Intracellular damage in a muscular dystrophy
11 January 2018
A new publication from the laboratory of Bristol Biochemistry's Andrea Brancaccio was published in Human Mutation and chosen as the cover image.
Dystroglycan (DG) is a cell adhesion complex composed by two subunits, the highly glycosylated 𝛼-DG and the transmembrane 𝛽-DG which is particularly important for skeletal muscle stability. In skeletal muscle, DG is involved in dystroglycanopathies, a group of heterogeneous muscular dystrophies characterized by a reduced glycosylation of 𝛼-DG. The genes mutated in secondary dystroglycanopathies are involved in the synthesis of O-mannosylglycans and in the O-mannosylation pathway of 𝛼-DG while mutations in the DG gene (DAG1), causing primary dystroglycanopathies, destabilize the 𝛼-DG core protein influencing its binding to modifying enzymes.
A homozygous mutation (p.Cys699Phe) hitting the 𝛽-DG ectodomain has been identified in a patient affected by muscle-eye-brain disease with multicystic leucodystrophy, suggesting that other mechanisms than hypoglycosylation of 𝛼-DG could be implicated in dystroglycanopathies.
We have characterized the DG murine mutant counterpart (Cys697Phe) by transfection in cellular systems and high-resolution microscopy (see the cover image). We observed that the mutation alters the DG processing leading to retention of its uncleaved precursor in the endoplasmic reticulum. Accordingly, small-angle X-ray scattering data, corroborated by biochemical and biophysical experiments, revealed that the mutation provokes an alteration in the 𝛽-DG ectodomain overall folding, resulting in disulfide-associated oligomerization. Our data provide the first evidence of a novel intracellular mechanism, featuring an anomalous endoplasmic reticulum retention, underlying dystroglycanopathy.
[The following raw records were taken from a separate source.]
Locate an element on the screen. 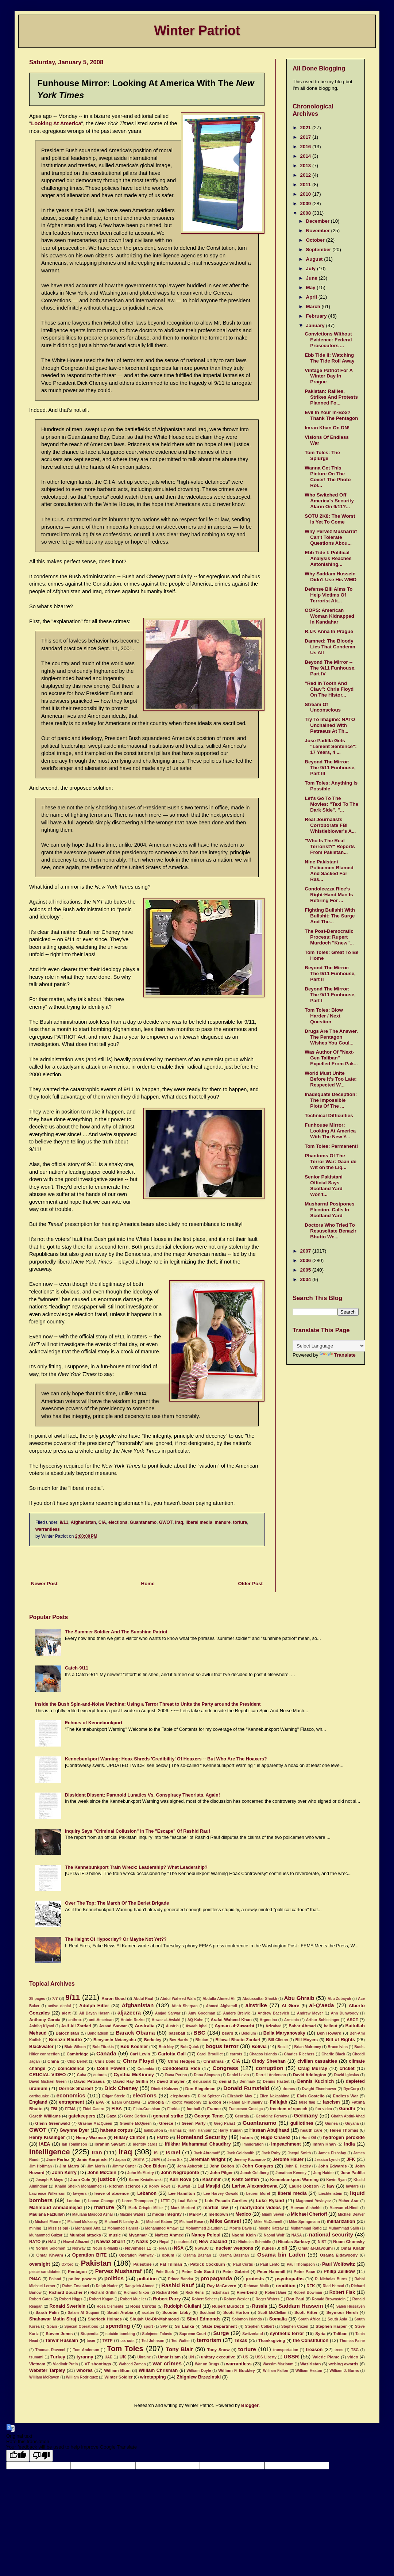 The height and width of the screenshot is (2576, 394). Leuren Moret is located at coordinates (258, 2194).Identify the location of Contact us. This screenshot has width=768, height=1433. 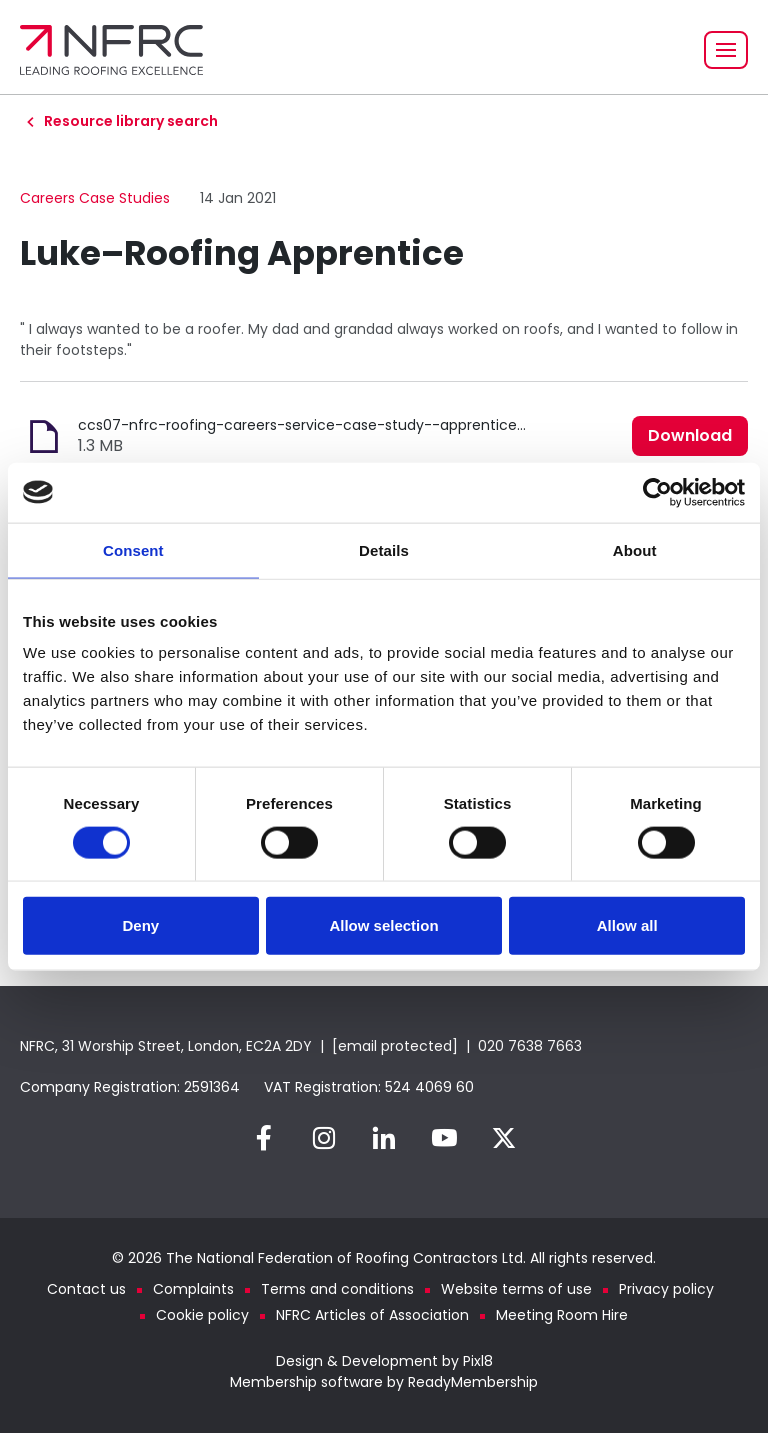
(86, 1289).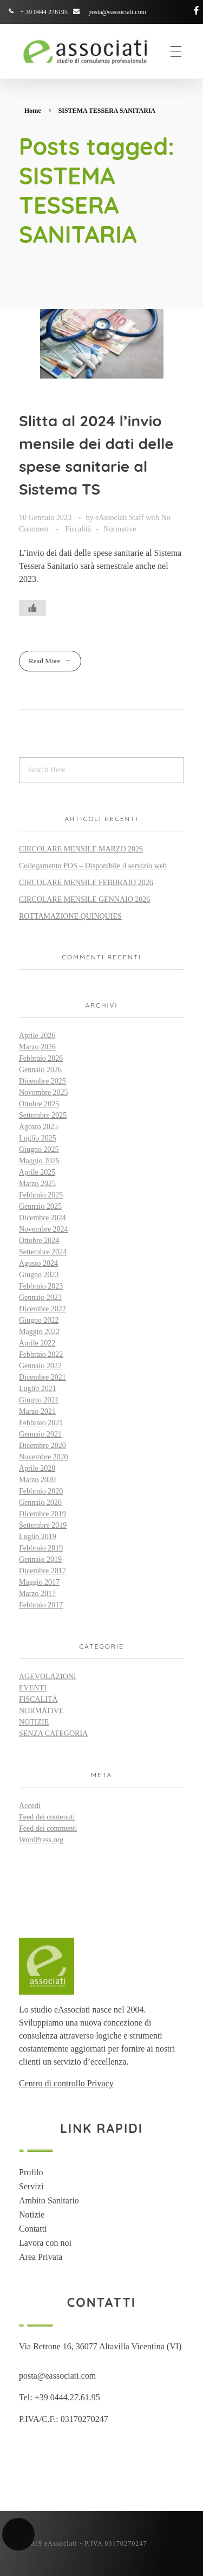  Describe the element at coordinates (37, 1172) in the screenshot. I see `Aprile 2025` at that location.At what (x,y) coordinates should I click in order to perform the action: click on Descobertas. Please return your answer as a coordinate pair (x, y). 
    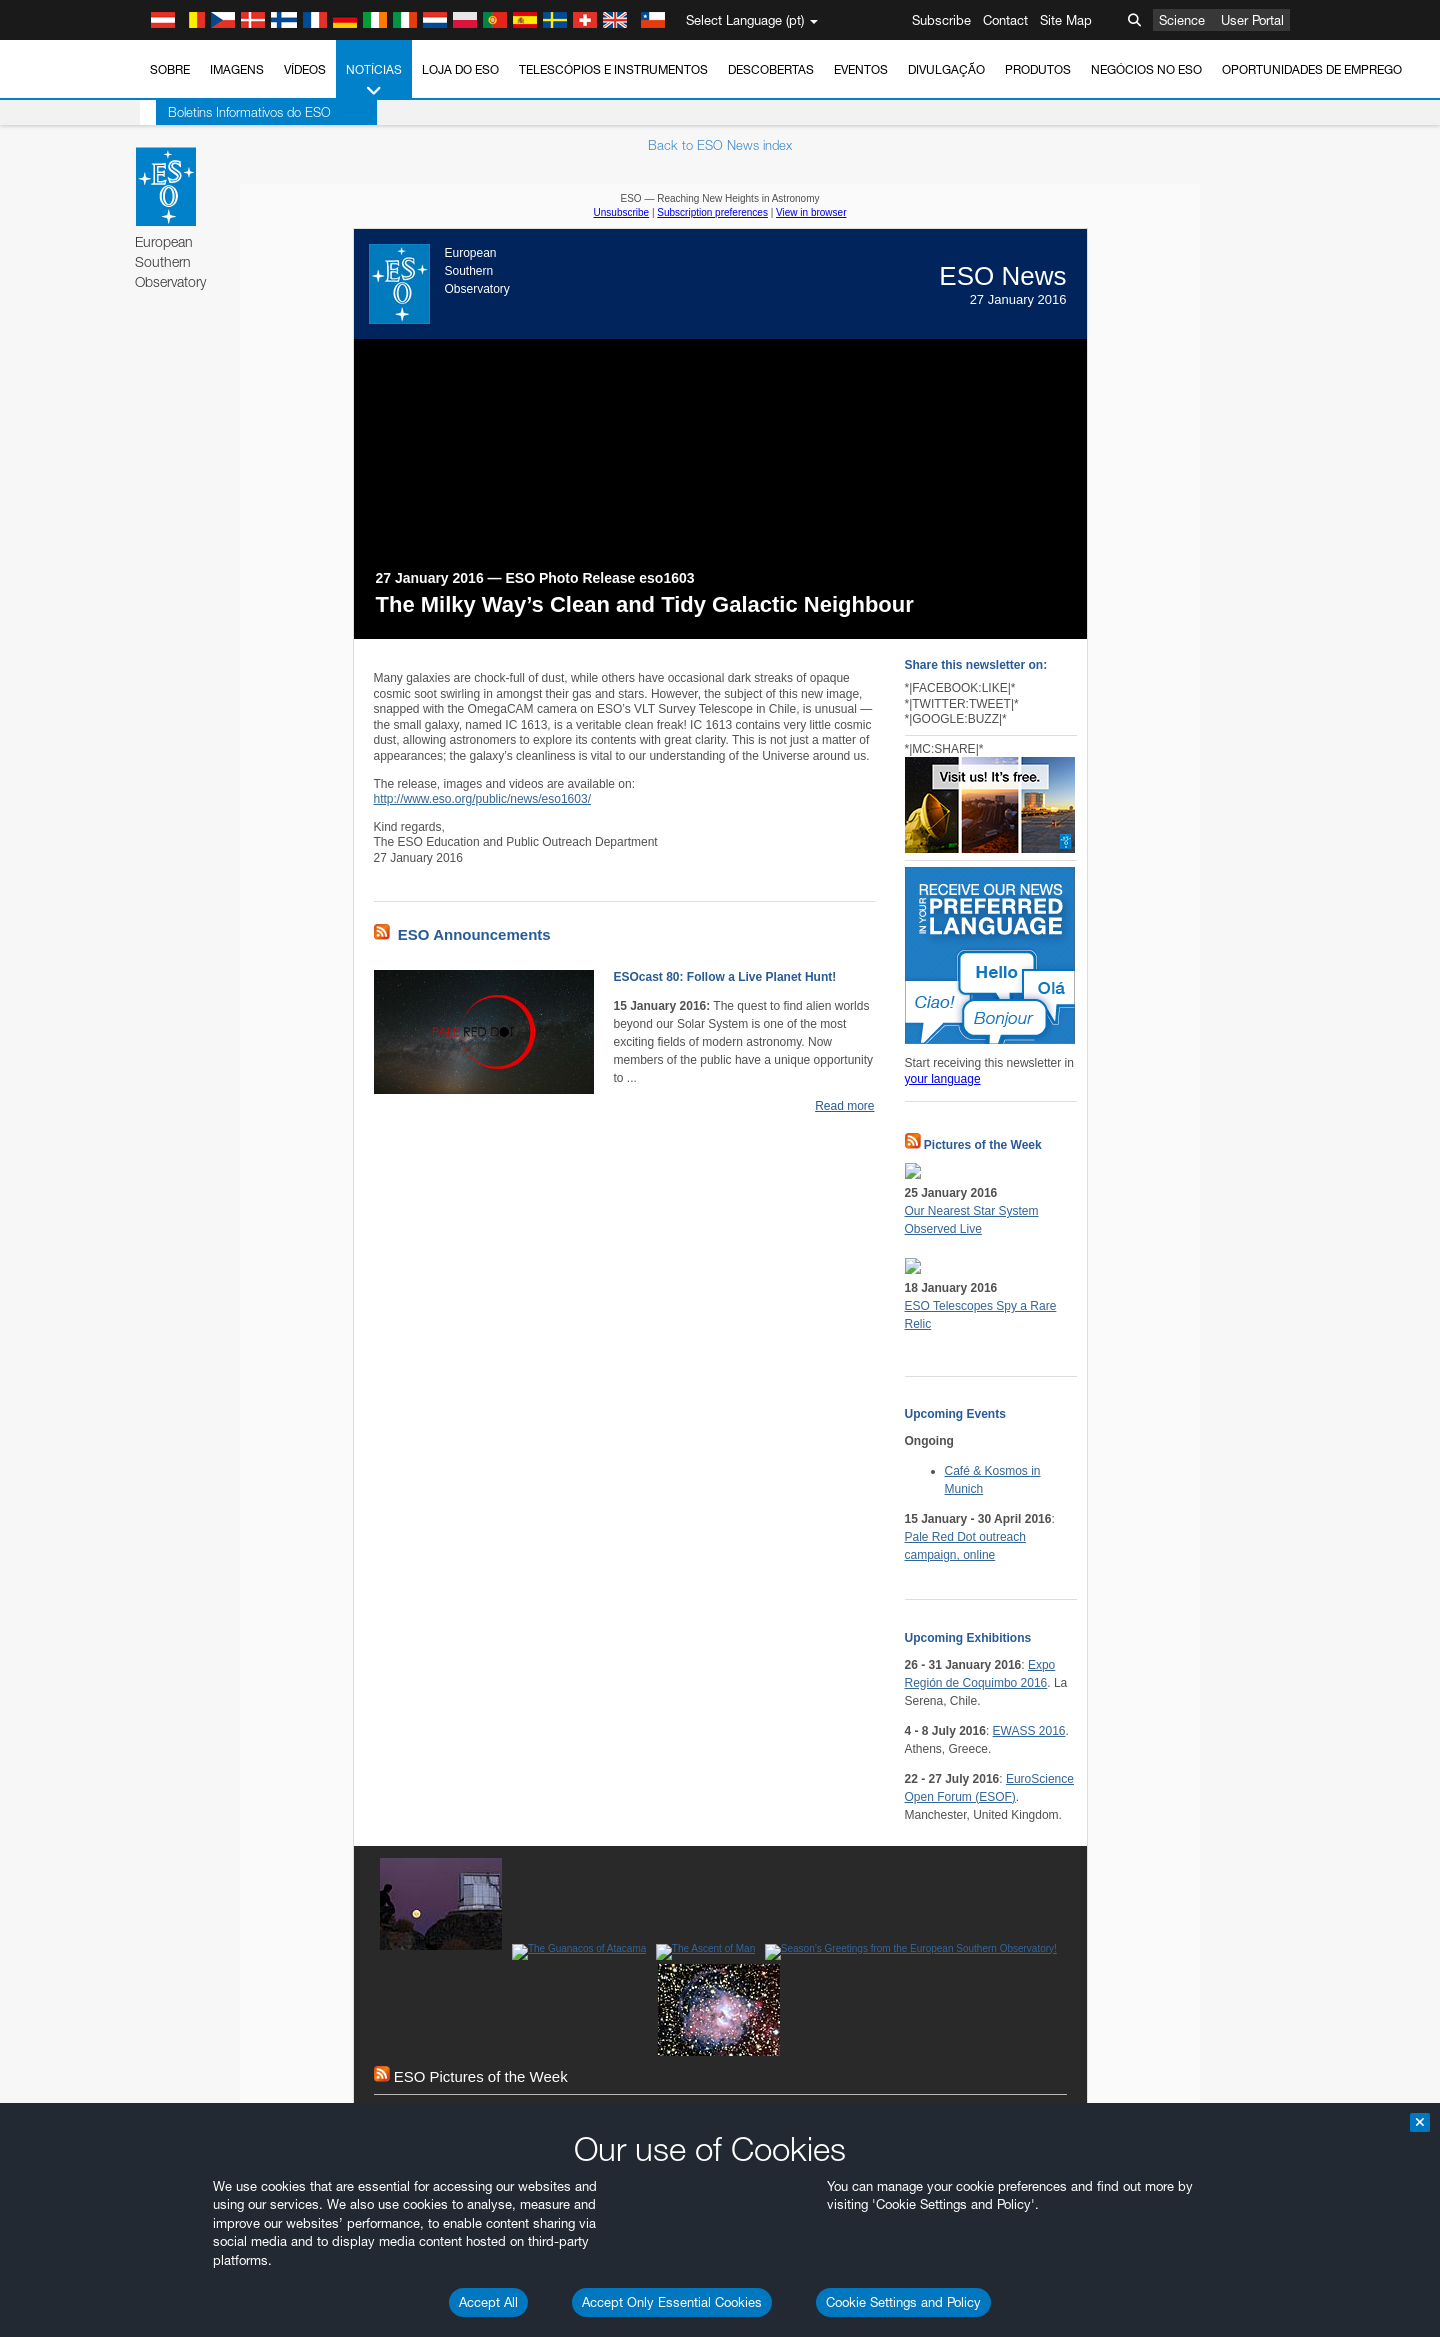
    Looking at the image, I should click on (771, 69).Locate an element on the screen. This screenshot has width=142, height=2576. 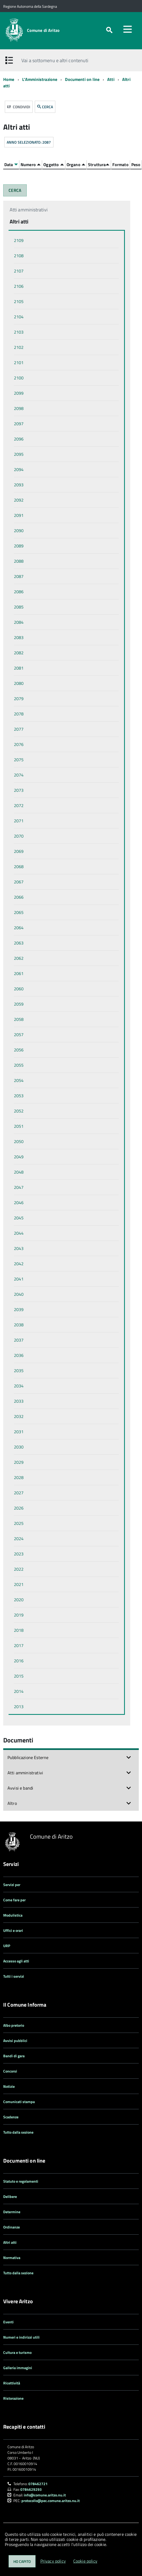
2032 is located at coordinates (19, 1416).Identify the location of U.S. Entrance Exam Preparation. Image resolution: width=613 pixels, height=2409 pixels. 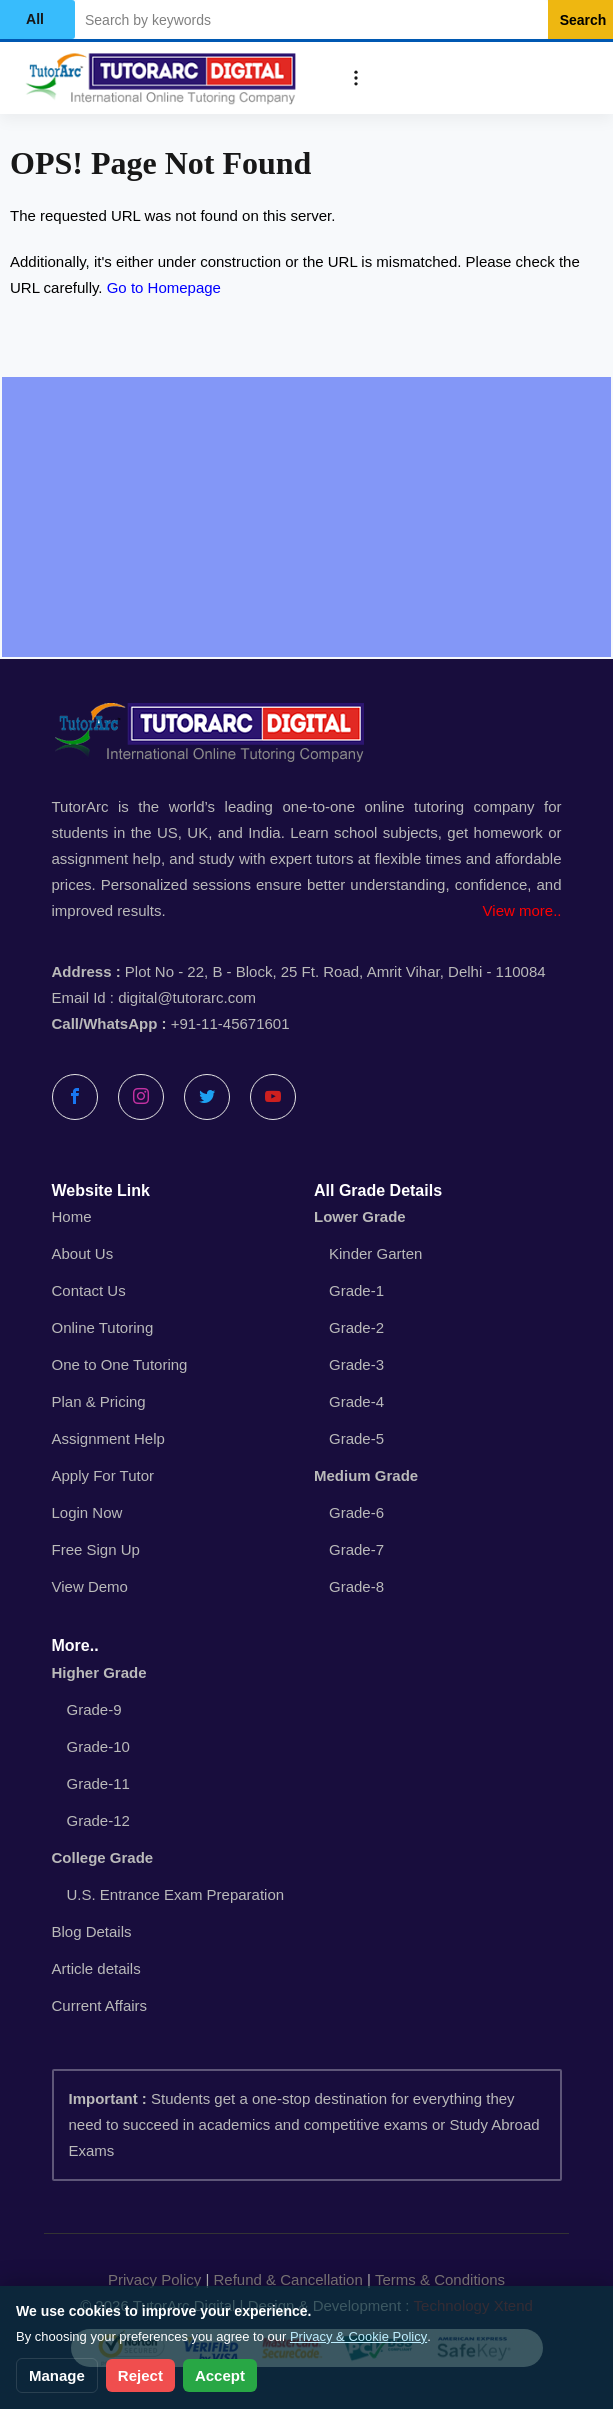
(176, 1894).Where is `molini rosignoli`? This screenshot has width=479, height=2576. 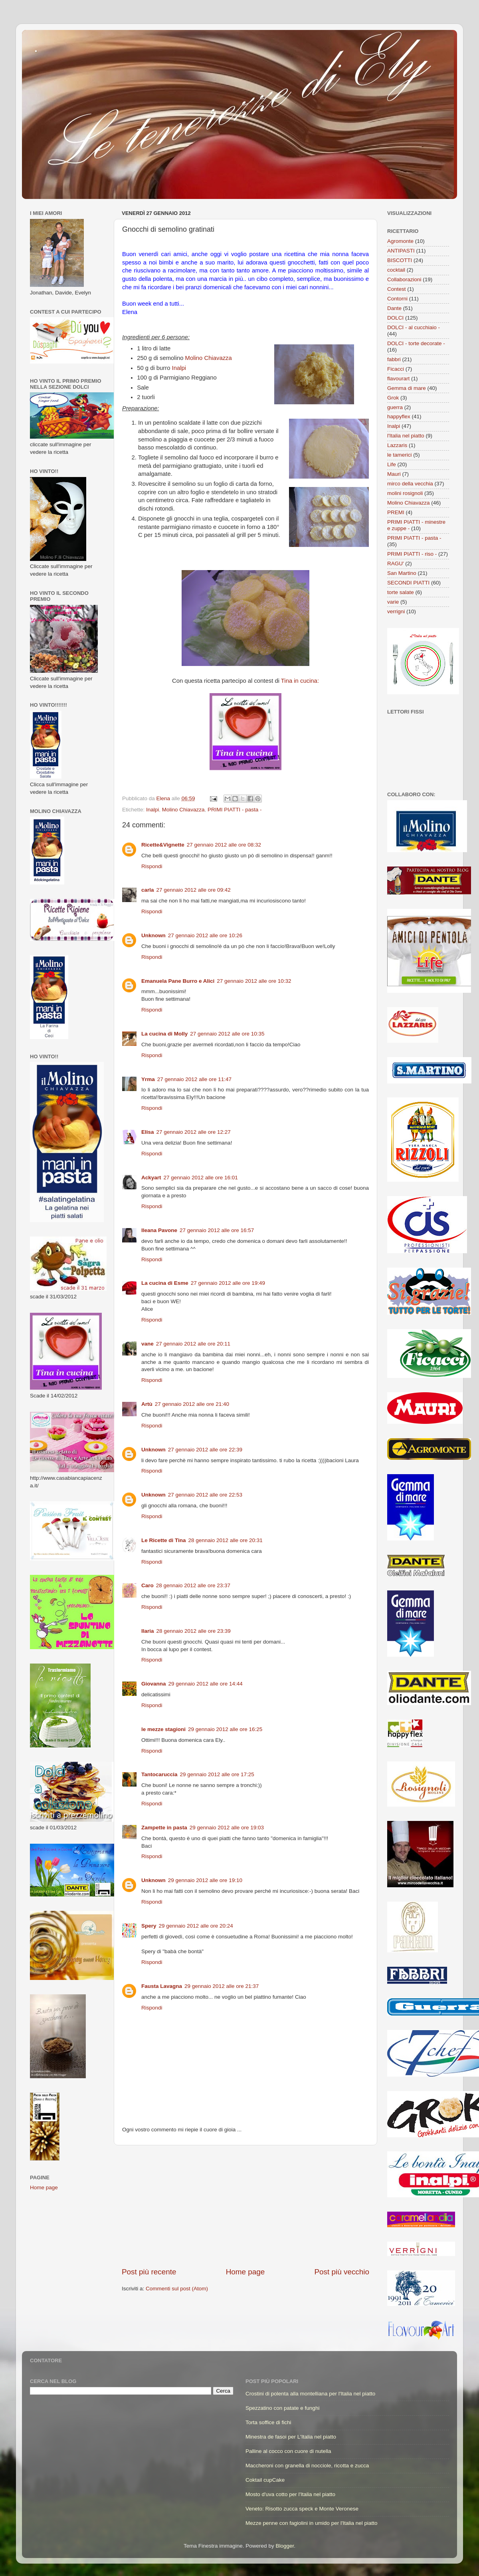 molini rosignoli is located at coordinates (405, 493).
Giulia Signorino, Sonia Covaceuszach, Manuela Bozzi, Wolfgang Hübner, Viola Mönkemöller, Petr V. Konarev, Alberto Cassetta, Andrea Brancaccio, Francesca Sciandra 'A dystroglycan mutation (p.Cys667Phe) associated to muscle-eye-brain disease with multicystic leucodystrophy results in ER-retention of the mutant protein, Human Mutation Pages 266–280. DOI: 10.1002/humu.23370.
A mutation in the adhesion molecule Dystroglycan associated to muscle-eye-brain disease with multicystic leucodystrophy results in the retention of the mutant protein within the endoplasmic reticulum (ER) of U2OS (human bone osteosarcoma) cells. The green fluorescently labelled mutant protein is imaged here by super-resolution structured illumination microscopy. The mutation results in a functionally defective and mostly internal accumulation of the protein rather than an exclusive localization at the surface of cells. The red label depicts the internal ER compartment and mitochondria of cells.